<<<<

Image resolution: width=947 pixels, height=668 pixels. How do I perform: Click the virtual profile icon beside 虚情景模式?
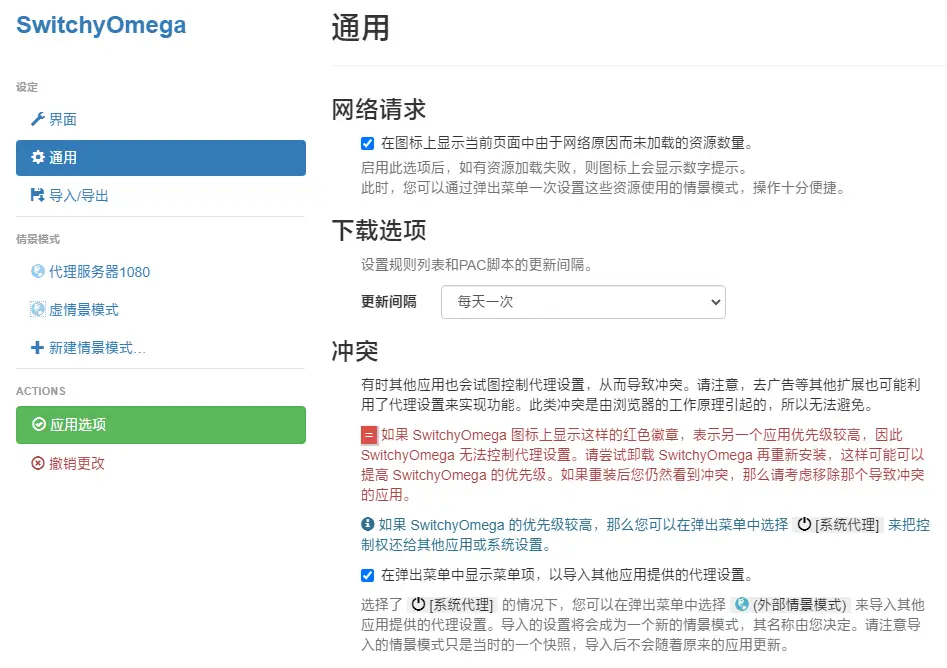[x=38, y=310]
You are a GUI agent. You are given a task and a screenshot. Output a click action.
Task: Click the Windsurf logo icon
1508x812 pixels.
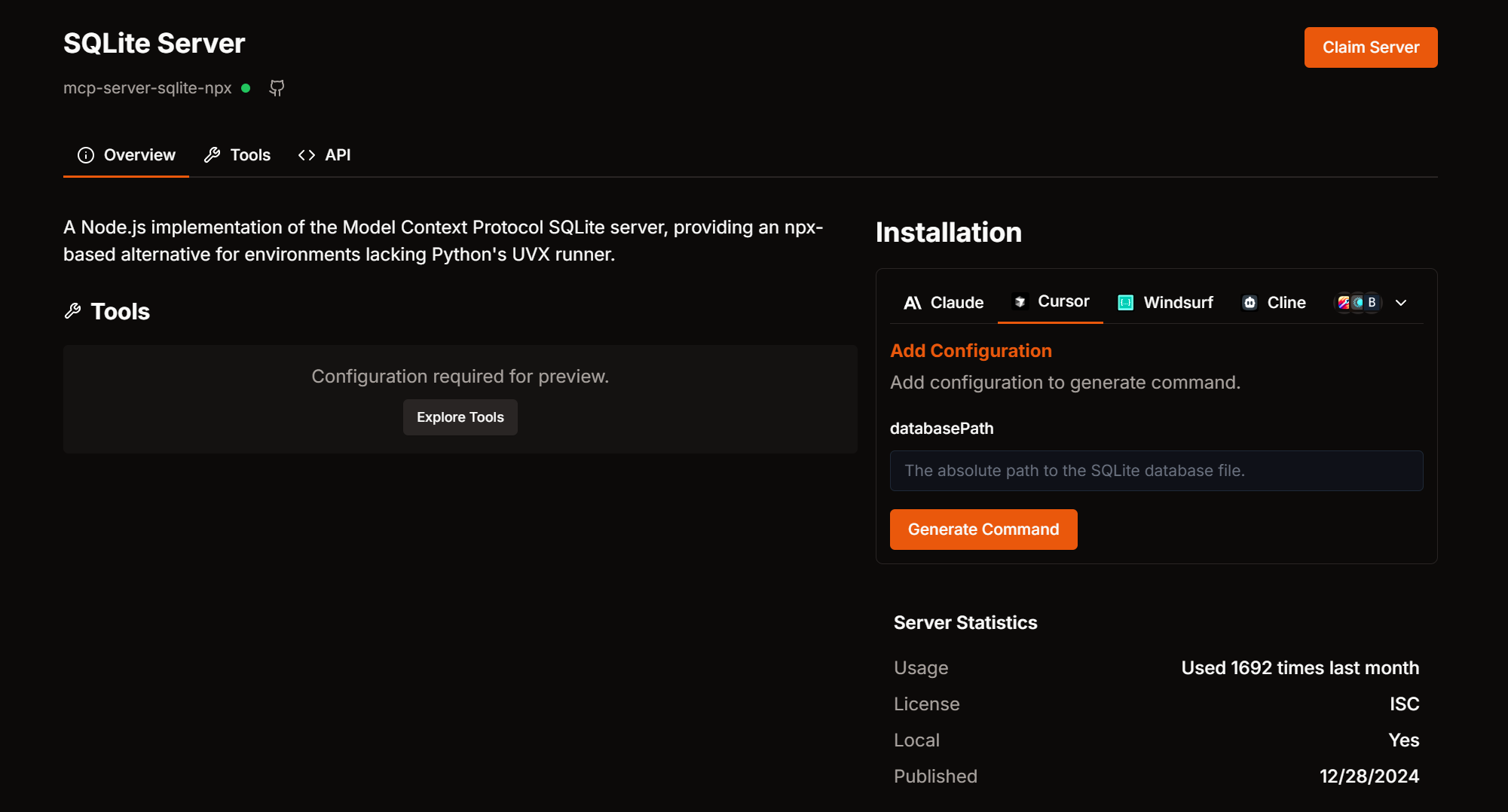pyautogui.click(x=1126, y=303)
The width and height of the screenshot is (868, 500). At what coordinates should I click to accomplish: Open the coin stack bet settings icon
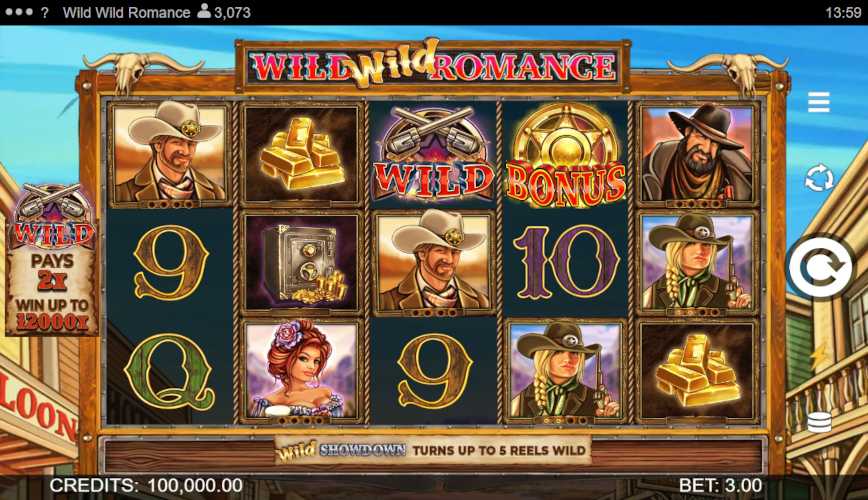tap(819, 423)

>>>>

# WHAT THE TASK ASKS
Write out each line exactly, from the one containing "Task: Click the Windsurf logo icon" through the end of the entries, and skip the pictures.

# SOLUTION TO THE EXERCISE
Task: Click the Windsurf logo icon
1508x812 pixels.
pyautogui.click(x=1126, y=303)
The width and height of the screenshot is (868, 500). At what coordinates should I click to accomplish: Open the coin stack bet settings icon
tap(819, 423)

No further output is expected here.